Dapagliflozin and epicardial adiposity were examined through two different clinical trials, studying both the shift in metabolic activity and size of the adipocytes after treatment[66,67]. The metabolic profile of adipocytes promoted by dapagliflozin was assessed ex vivo on fat explants obtained from patients undergoing cardiac surgery on a trial designed by Díaz-Rodríguez et al[66]. Glucose uptake, transporter expression and adipokine secretion patterns were altered as a result of dapagliflozin application, a change indicative of a positive metabolic reform of the tissue induced by SGLT2 inhibition. Simultaneously, Sato et al[67] followed a more conventional approach, estimating the dapagliflozin-induced EAT volume reduction, by means of computed tomography imaging. Individuals receiving both dapagliflozin and other regimens for T2DM control were observed for 6 mo, with biomarker and EAT measurement at baseline and following completion of the study. While the two groups had similar EAT size measurement before the initiation of dapagliflozin therapy, the patients receiving the SGLT2 inhibitor presented with a greater reduction of epicardial VAT volume after treatment (-16.4 ± 8.3 for the dapagliflozin vs 4.7 ± 8.8 cm3 for the control group, P = 0.01), combined with lowered plasma levels of inflammatory adipokines.

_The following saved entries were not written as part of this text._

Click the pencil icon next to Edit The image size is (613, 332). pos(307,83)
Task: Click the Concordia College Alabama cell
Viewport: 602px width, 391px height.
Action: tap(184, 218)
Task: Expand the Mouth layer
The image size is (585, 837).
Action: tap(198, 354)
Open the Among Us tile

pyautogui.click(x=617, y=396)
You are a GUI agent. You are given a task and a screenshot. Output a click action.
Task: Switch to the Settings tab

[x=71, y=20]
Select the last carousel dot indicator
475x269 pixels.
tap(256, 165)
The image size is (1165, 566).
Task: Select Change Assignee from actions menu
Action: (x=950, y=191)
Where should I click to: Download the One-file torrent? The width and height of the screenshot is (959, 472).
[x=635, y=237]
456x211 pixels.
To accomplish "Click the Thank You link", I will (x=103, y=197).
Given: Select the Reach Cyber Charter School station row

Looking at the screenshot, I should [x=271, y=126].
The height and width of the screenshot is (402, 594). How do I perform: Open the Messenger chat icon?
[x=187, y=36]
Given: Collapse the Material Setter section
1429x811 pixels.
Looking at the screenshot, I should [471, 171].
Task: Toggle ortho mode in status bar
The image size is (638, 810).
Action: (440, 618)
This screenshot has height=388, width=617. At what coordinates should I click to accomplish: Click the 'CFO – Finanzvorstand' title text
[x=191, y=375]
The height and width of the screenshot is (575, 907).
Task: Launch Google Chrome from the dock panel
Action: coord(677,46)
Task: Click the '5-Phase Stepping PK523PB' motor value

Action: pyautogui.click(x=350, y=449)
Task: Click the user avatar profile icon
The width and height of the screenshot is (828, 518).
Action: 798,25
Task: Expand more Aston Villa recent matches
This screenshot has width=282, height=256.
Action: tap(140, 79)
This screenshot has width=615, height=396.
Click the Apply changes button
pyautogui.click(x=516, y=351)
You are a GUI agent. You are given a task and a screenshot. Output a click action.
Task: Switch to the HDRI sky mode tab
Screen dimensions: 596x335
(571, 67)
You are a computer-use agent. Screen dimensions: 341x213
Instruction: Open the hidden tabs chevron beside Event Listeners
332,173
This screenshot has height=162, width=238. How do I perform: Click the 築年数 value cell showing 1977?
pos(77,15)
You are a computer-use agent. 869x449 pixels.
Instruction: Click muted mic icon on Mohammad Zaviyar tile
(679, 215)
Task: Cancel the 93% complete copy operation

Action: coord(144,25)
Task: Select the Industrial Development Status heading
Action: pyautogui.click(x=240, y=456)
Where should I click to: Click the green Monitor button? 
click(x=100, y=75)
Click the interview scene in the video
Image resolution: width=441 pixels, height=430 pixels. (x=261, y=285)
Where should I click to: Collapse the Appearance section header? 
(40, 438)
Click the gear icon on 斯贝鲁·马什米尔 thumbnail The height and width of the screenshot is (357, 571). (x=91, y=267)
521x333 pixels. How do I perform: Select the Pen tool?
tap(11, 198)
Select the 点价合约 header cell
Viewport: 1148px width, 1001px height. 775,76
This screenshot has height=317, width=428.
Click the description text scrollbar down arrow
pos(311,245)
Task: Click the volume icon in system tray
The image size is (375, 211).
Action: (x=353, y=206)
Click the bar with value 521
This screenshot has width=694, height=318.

Numerous studies conducted on many members of the SGLT2 inhibitor class of antidiabetic substances support the conclusion that EAT undergoes a multifaceted remodelling after SGLT2 inhibition, a trend that could be considered a class effect. The interconnection established between SGLT2 inhibitors and a known factor of cardiovascular risk such as epicardial adiposity could elucidate the manner by which the members of this class are cardioprotective, while, providing grounds for further therapeutic targeting of EAT (Table 1).

Table 1

Antidiabetic drug and their effect on epicardial adipose tissue

Antidiabetic drug	Effect on epicardial adipose tissue
Biguanides	No effect/Possible synergistic effect with DPP-4 and/or GLP-1[39,40]
Alpha-Glucosidase Inhibitors	Lack of data concerning the effect of this class
Thiazolidinediones	Decreased inflammatory cytokine release and thickness of EAT (pioglitazone) modulation of cellular hormonal profile (rosiglitazone)[49,50]
Dipeptidyl peptidase-4 inhibitors	Reduction of EAT thickness (sitagliptin)[39]
Glucagon-like peptide-1 receptor agonists	Reduction of EAT thickness (liraglutide and exenatide)[40,60]
Sodium-glucose cotransporter 2 inhibitors	Reduction of EAT thickness (luseogliflozin, ipragliflozin, canagliflozin, dapagliflozin) and inflammation (luseogliflozin, ipragliflozin, dapagliflozin)[63-67]

CONCLUSION

Epicardial adipose tissue exhibits a unique metabolic and pathophysiologic profile, as a result of its anatomical location and its cellular composition, rendering it an appealing therapeutic target for reducing cardiovascular risk and enabling endocrine homeostasis in the dysmetabolic individual. The recent studies concerning the effect of the antidiabetic substances on the multifactorial cardiomyopathy of the diabetic patient and, by extension, on epicardial adiposity, have yielded interesting results that support the use of treatment for a targeted approach, in order to reduce the size and metabolic activity of ectopic adipose tissue clusters. Despite the capacity of certain treatment regimens, mostly newer agents like GLP-1 agonists and SGLT-2 inhibitors, in the manipulation of both structural and functional parameters of the epicardial adipose tissue, the clinical efficacy of this approach remains unsubstantiated for the time being. There is definite need for further research, in order to elucidate whether the targeting of epicardial adiposity facilitates the procurement of better outcomes for individuals with diabetes and cardiovascular disease, while, additionally, clarify the manner by which the antidiabetic substances can attain such results.